This book speaks about the way to love in the sense of the path that one must travel to arrive at, or reside in, a state of love. The book is not a discussion of the method or manner of love that you would express to another person; it’s not a relationship guide.
Essentially de Mello advocates for a Buddhist-style renunciation of desire and fear, and a complete acceptance of reality. Only by seeing clearly and remaining unencumbered by our preferences or dislikes can we truly accept and love the world, the things in it, and our own existence.

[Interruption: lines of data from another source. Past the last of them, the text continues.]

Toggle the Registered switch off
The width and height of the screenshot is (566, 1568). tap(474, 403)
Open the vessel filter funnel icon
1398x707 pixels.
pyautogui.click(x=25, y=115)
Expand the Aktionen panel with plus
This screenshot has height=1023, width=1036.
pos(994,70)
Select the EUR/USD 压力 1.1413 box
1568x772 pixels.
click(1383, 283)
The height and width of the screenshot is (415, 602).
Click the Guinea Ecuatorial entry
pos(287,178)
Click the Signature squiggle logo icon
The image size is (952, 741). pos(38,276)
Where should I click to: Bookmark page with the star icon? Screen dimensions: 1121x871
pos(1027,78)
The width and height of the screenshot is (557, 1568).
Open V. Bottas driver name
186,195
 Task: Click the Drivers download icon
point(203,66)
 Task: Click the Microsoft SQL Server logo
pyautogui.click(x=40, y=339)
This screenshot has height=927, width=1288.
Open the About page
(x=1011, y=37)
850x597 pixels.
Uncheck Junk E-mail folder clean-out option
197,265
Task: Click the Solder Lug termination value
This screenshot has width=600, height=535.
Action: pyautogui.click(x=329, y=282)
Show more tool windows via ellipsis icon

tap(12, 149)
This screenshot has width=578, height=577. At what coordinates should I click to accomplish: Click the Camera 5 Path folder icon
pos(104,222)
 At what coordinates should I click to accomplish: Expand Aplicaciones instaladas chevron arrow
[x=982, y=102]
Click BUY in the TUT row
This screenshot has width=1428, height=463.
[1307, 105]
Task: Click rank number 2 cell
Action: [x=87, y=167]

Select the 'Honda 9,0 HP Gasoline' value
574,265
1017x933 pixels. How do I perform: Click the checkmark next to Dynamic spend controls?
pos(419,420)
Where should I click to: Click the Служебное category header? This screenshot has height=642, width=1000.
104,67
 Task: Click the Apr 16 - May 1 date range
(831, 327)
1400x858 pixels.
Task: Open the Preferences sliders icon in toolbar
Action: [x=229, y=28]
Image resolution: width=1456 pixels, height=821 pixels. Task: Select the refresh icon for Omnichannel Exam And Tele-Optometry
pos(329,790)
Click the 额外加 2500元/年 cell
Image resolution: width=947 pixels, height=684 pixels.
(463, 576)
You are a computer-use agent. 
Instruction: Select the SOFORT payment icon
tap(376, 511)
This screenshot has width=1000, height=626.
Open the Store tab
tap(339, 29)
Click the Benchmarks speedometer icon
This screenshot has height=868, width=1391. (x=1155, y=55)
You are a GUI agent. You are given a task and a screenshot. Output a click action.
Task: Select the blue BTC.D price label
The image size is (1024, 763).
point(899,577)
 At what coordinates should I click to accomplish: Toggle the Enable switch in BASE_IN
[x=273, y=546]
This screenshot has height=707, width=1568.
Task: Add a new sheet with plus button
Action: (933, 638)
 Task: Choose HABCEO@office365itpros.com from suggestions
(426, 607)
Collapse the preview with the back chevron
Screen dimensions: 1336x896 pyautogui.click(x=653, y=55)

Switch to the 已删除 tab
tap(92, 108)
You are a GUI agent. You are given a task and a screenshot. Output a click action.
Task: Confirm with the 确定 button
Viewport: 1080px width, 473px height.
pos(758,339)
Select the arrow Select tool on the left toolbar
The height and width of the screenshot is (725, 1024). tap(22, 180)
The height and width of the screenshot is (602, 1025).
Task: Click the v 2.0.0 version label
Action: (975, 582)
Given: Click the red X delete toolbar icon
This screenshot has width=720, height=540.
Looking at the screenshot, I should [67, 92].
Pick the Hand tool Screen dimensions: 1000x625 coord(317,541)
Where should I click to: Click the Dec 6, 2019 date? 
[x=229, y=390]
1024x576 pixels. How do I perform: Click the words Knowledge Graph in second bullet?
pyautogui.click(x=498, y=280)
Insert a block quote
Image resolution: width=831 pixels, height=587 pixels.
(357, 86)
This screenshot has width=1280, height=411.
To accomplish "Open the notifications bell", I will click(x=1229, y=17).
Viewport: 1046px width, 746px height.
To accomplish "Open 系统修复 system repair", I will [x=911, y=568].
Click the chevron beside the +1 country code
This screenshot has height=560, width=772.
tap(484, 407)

The book is quite unexpected. Each chapter opens with a quote from the bible, but explicit references within the text to Christian doctrine are completely absent. God is only mentioned a few times, and is not personified or otherwise equated to what could be considered a traditional Catholic rendering of God. Given the fact that de Mello was a priest, this is strange an interesting. His Wikipedia page recounts some details about his life and spiritual evolution.
The book was clearly influenced by Buddhist ideas. This book lays out many Buddhist concepts, such as non-attachment, present-moment focus, awareness/enlightenment in much more understandable ways than any other books or talks on Buddhism I’ve experienced. Essentially he’s translated those concepts into language that is easier for me to understand, though my prior experience probably helped me to grasp his arguments more easily.
Ideas per Page:1 5/10, medium, but I’m familiar with many of the concepts from other books
Related Books: Buddhism: A Very Short Introduction by Damien Keown; Mindfullness in Plain English by Bhante Henepola Gunaratana; Waking Up by Sam Harris; Wherever You Go, There You Are by Jon Kabat-Zinn
Recommend to Others: Highly
Reread Personally: Yes
Quotes: I didn’t take any quotes because I fully intend to read it again and didn’t want to be distracted with that task. The book is so quotable that I would have been quoting every page, and it’s better to just read the whole thing.
1 A measure of the number of new or distinct ideas introduced per page. 10/10 would be conceptually dense, like a textbook. 1/10 would be almost completely fluff.